START RECORDED DATA
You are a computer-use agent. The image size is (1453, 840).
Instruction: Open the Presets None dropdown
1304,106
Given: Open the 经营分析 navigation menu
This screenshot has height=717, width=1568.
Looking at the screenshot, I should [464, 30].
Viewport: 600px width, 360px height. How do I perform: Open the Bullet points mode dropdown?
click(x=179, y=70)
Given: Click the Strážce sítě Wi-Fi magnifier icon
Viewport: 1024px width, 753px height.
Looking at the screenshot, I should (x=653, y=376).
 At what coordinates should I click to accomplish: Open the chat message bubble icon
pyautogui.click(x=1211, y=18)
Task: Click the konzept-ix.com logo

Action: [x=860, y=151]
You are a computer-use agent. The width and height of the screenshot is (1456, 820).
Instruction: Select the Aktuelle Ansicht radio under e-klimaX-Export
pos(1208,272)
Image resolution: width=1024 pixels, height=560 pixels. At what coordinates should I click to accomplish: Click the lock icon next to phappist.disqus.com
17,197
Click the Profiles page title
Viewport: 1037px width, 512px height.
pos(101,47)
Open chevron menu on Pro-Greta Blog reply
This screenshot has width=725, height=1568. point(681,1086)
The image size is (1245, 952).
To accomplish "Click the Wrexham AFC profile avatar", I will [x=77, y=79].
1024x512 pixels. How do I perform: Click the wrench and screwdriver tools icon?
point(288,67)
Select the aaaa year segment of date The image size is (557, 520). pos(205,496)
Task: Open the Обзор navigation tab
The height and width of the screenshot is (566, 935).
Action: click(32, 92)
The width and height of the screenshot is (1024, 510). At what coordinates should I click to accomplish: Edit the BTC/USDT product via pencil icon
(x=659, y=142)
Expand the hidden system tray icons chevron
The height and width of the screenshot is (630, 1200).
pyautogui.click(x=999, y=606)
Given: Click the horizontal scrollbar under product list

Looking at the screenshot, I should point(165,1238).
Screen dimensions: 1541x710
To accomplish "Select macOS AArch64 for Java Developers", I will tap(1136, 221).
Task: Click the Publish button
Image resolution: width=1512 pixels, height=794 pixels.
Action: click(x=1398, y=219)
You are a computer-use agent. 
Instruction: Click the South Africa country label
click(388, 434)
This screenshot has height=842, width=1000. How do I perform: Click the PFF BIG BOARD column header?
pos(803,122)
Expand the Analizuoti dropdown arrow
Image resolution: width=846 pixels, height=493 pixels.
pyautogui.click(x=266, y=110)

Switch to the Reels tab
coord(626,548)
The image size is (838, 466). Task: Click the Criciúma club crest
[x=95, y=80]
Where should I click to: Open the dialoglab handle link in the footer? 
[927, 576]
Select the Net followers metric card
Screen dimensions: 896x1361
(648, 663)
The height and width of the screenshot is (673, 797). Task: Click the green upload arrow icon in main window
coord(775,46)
END RECORDED DATA
*ASSIGNMENT*:
An exact copy of every entry is required.

*COMPLETED TASK*:
You are a computer-use agent. The image size is (1453, 840).
Instruction: Open the Presets None dropdown
1304,106
Given: Open the 经营分析 navigation menu
This screenshot has height=717, width=1568.
Looking at the screenshot, I should [464, 30].
Viewport: 600px width, 360px height. How do I perform: Open the Bullet points mode dropdown?
click(x=179, y=70)
Given: Click the Strážce sítě Wi-Fi magnifier icon
Viewport: 1024px width, 753px height.
Looking at the screenshot, I should (x=653, y=376).
 At what coordinates should I click to accomplish: Open the chat message bubble icon
pyautogui.click(x=1211, y=18)
Task: Click the konzept-ix.com logo

Action: [x=860, y=151]
You are a computer-use agent. The width and height of the screenshot is (1456, 820).
Instruction: Select the Aktuelle Ansicht radio under e-klimaX-Export
pos(1208,272)
Image resolution: width=1024 pixels, height=560 pixels. At what coordinates should I click to accomplish: Click the lock icon next to phappist.disqus.com
17,197
Click the Profiles page title
Viewport: 1037px width, 512px height.
pos(101,47)
Open chevron menu on Pro-Greta Blog reply
This screenshot has width=725, height=1568. point(681,1086)
The image size is (1245, 952).
To accomplish "Click the Wrexham AFC profile avatar", I will [x=77, y=79].
1024x512 pixels. How do I perform: Click the wrench and screwdriver tools icon?
point(288,67)
Select the aaaa year segment of date The image size is (557, 520). pos(205,496)
Task: Open the Обзор navigation tab
The height and width of the screenshot is (566, 935).
Action: click(32, 92)
The width and height of the screenshot is (1024, 510). At what coordinates should I click to accomplish: Edit the BTC/USDT product via pencil icon
(x=659, y=142)
Expand the hidden system tray icons chevron
The height and width of the screenshot is (630, 1200).
pyautogui.click(x=999, y=606)
Given: Click the horizontal scrollbar under product list

Looking at the screenshot, I should point(165,1238).
Screen dimensions: 1541x710
To accomplish "Select macOS AArch64 for Java Developers", I will tap(1136, 221).
Task: Click the Publish button
Image resolution: width=1512 pixels, height=794 pixels.
Action: click(x=1398, y=219)
You are a computer-use agent. 
Instruction: Click the South Africa country label
click(388, 434)
This screenshot has height=842, width=1000. How do I perform: Click the PFF BIG BOARD column header?
pos(803,122)
Expand the Analizuoti dropdown arrow
Image resolution: width=846 pixels, height=493 pixels.
pyautogui.click(x=266, y=110)

Switch to the Reels tab
coord(626,548)
The image size is (838, 466). Task: Click the Criciúma club crest
[x=95, y=80]
Where should I click to: Open the dialoglab handle link in the footer? 
[927, 576]
Select the Net followers metric card
Screen dimensions: 896x1361
(648, 663)
The height and width of the screenshot is (673, 797). Task: Click the green upload arrow icon in main window
coord(775,46)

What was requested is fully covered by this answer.